Except now, I was more depressed than I'd ever been in my life.
I looked at other women spending time with their kids and envied what they had. I heard about girls my age spending Saturday nights together drinking wine and watching movies, and felt a pang of sadness. I couldn't drink wine because the sugar would lead to next-day bloat and my period had stopped coming as a result of my physique, so kids were out of the question.
I feared 90% of food. I wouldn't touch anything if it wasn't part of my prescribed meal plan (not even a blueberry or bell pepper). I was so rigid that I couldn't even eat salads. I had created consequences in my head, fearing that if I ate "this," then "that" would happen.
If I ate too many calories, I would gain weight. If I gained weight, I would lose my sex appeal.
Want to know the funniest part about all of this? I had nobody to share this so-called sex appeal with. I was alone all the time. When I did date, I was spending time with guys who only cared about my looks. I was subconsciously creating a body that was attracting the wrong type of person.
I know this because I couldn't do anything besides look "fit." I couldn't eat out or do anything spontaneous (missing one of my six small meals each day was not an option). I couldn't be physical (you lose all your sex drive when you're starved because your body conserves energy in all the areas you don't absolutely need it), and I couldn't have conversations that didn't revolve around my body or fitness goals.
My mind was consumed. More than this, I had a terrible relationship with my body.
I was always in fear that if I lost my "perfect" body, I'd also lose the "perfect" life I thought I had. But the reality was that outside of my skin, muscle and bones, I had nothing.
But the truth is that the female body is designed to carry a little extra fat. In fact, men are wired to enjoy a little something on a woman's bones — it's their primal instinct. Unfortunately, that beautiful, shapely physique is not what makes money by today's media standards.
The models you see in fitness magazines are paid to look that way. It's their job to sell swimsuits and weight loss pills. They are designed to look like something you think you want, to sell something you don't have that in theory will make you better, happier, sexier. It's something we can buy into, literally, mentally and physically.

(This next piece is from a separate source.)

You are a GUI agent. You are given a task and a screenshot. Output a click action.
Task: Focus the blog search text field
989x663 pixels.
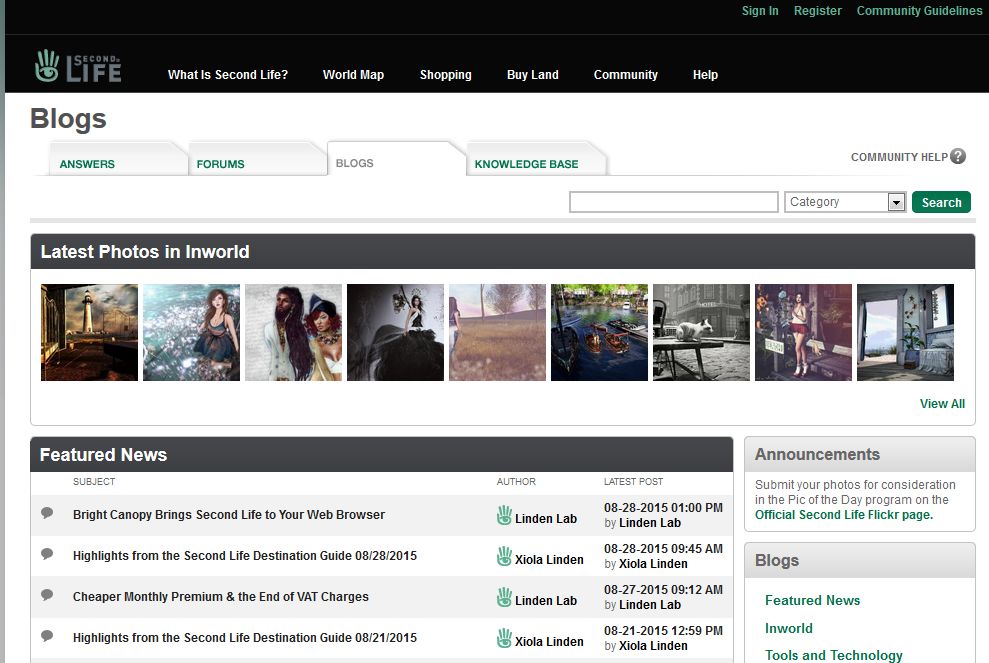pos(673,202)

So how did I, a woman who had been obsessed with dieting and weight for almost her entire life, escape this self-deprecating mindset and limiting lifestyle? The process was long and detailed, and it certainly didn't happen overnight. But here are a few things I began to do once I realized things needed to change.

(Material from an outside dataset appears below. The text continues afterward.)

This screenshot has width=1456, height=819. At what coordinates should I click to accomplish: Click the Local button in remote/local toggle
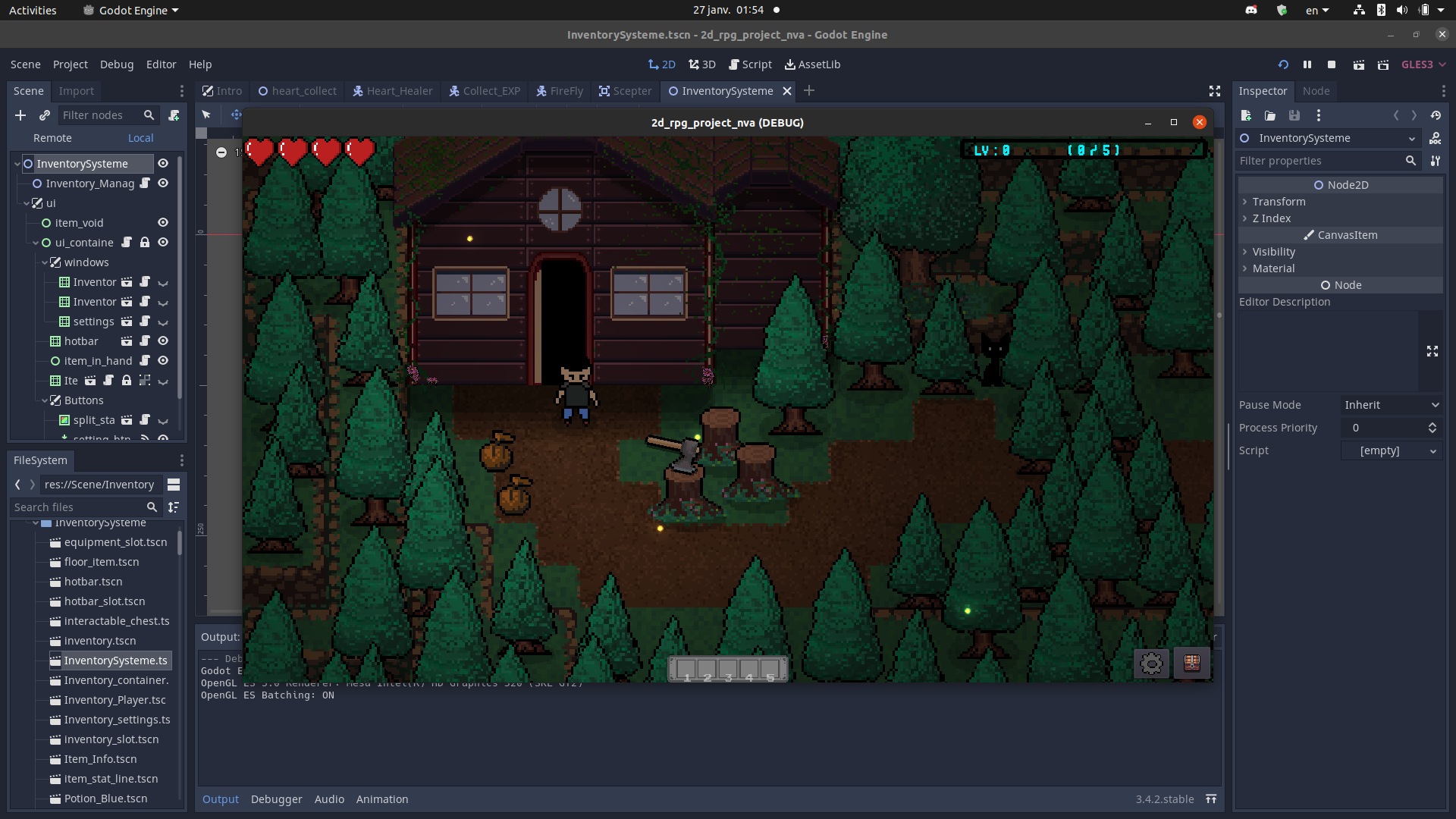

1. I spent less time on social media.
Social media oftentimes breeds a comparing mind. You see only the best parts of other people's lives and imagine it's how their whole life goes; just a big ball of perfection and bliss, all day every day. This is one of the most misleading things you can do for your mind and body.

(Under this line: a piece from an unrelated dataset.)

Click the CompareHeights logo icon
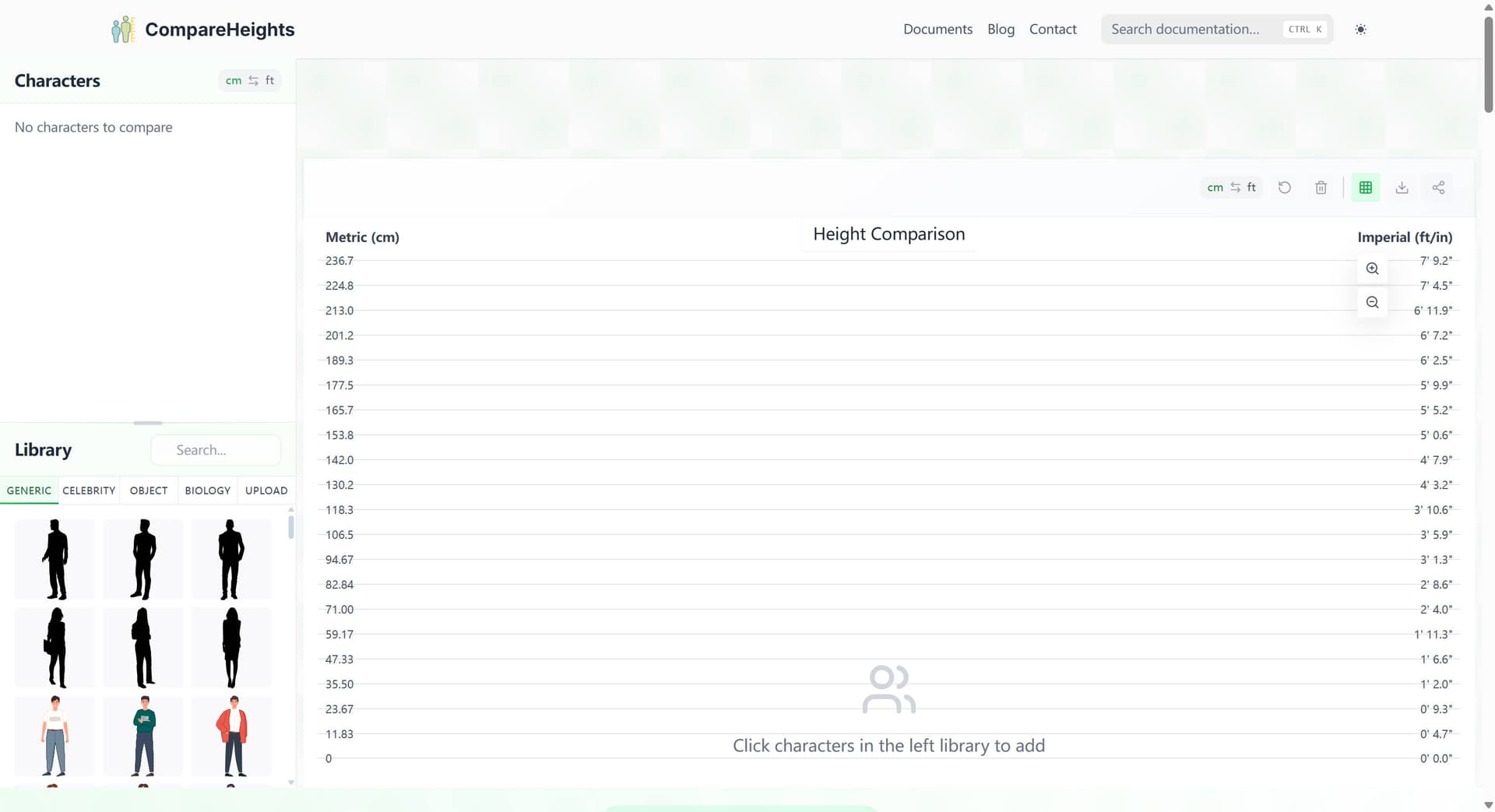The height and width of the screenshot is (812, 1495). click(x=122, y=30)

2. I started being social again.
Once I finally released my tight grip on dieting, I realized I could go on dates and experience life. I learned to enjoy eating meals without thinking about the macro breakdown. When I started enjoying myself, I realized that people who really mattered, who would be positive forces in my life, cared more about who I was on the inside, and not minor details of my body.
3. I reflected on the qualities I look for in a partner.
Though this may be hard to believe, even while I was doing fitness competitions, I had a rule: I wouldn't date bodybuilders. I had gone out with a few here and there, thinking that since our lifestyles were so similar, we'd get along. Truthfully though, nothing could have been further from what I wanted.
Not that I have anything against bodybuilders whatsoever, but they have to be rigid in their diets and controlling of their lifestyles. They have to constantly be aware of their appearance and aesthetics, which I knew was what I needed to avoid obsessing about. The fact that I was against dating this type of person really opened my eyes. Why was I trying so hard to be like somebody that I myself didn't desire?
Of course there were more things I did to improve my self-love and body acceptance, but these were a few of my main practices.
This story is one that I want to share with as many women as possible. It's my goal to share my journey so that you're one step closer to unconditionally loving your already-perfect physique.
Block out what the media tries to tell you is "perfect" and instead look at everything you already are and have. Be grateful for your balance and body, because it's all you, through and through.